**RECORDED INFORMATION**
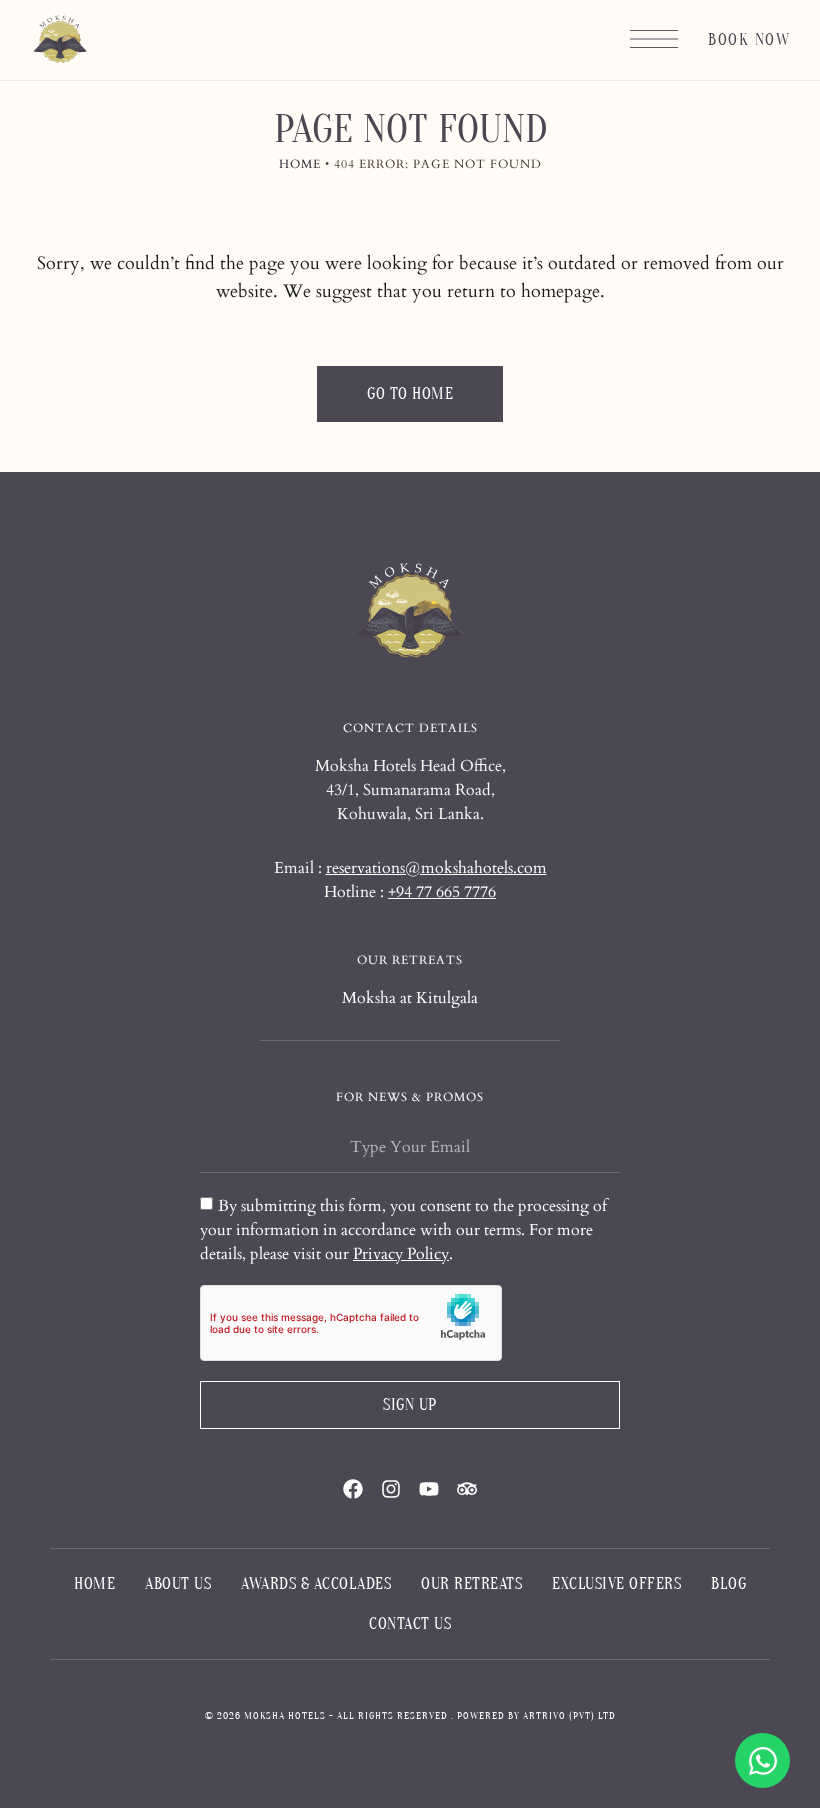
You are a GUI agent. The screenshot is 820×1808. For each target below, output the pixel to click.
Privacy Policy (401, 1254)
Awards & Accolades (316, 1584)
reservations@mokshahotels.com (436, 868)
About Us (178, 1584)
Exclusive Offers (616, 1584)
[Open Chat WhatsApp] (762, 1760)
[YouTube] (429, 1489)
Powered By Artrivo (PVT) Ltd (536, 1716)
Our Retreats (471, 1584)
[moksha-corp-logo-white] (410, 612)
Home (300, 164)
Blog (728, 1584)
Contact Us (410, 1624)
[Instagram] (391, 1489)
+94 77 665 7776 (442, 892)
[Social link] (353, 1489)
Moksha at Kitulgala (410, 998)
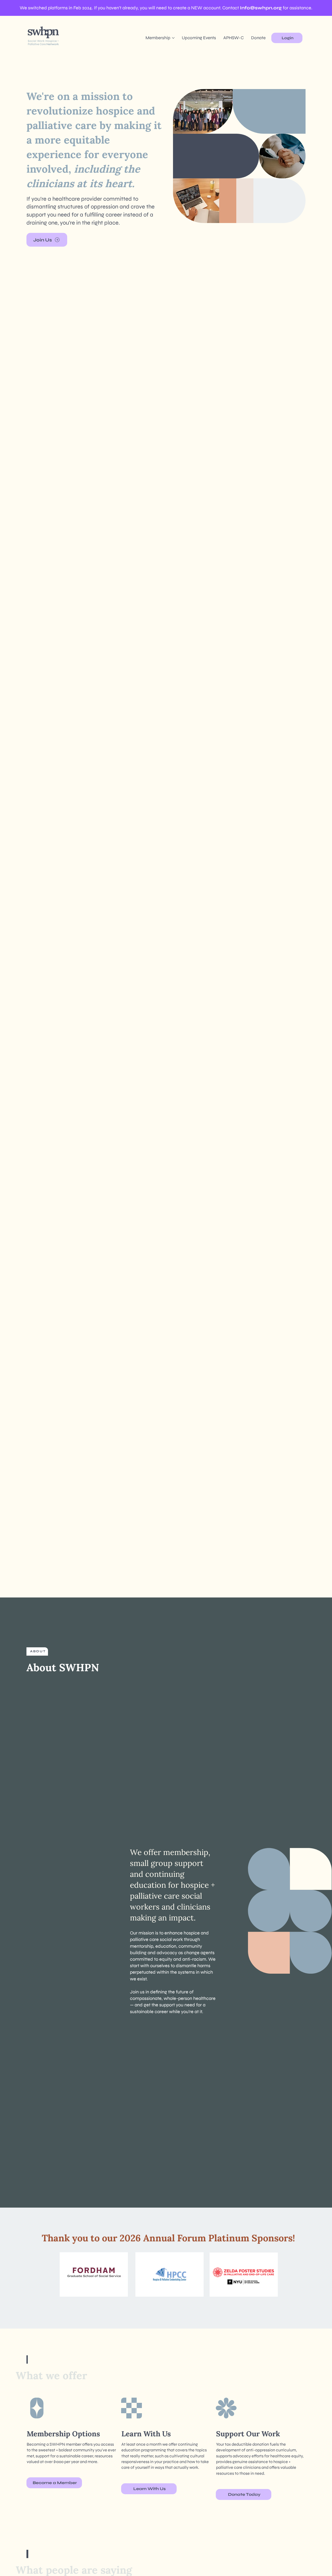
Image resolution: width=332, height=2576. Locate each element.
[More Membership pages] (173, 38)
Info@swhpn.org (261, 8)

**WHAT IS NEEDED**
Copy out the lines of the records above in which the string "each" appears.

**ANSWER TO THE EXERCISE**
You are a GUI agent. The screenshot is 820×1808. For each target below, output the pixel to click.
Image resolution: width=332, height=2576. Locate each element.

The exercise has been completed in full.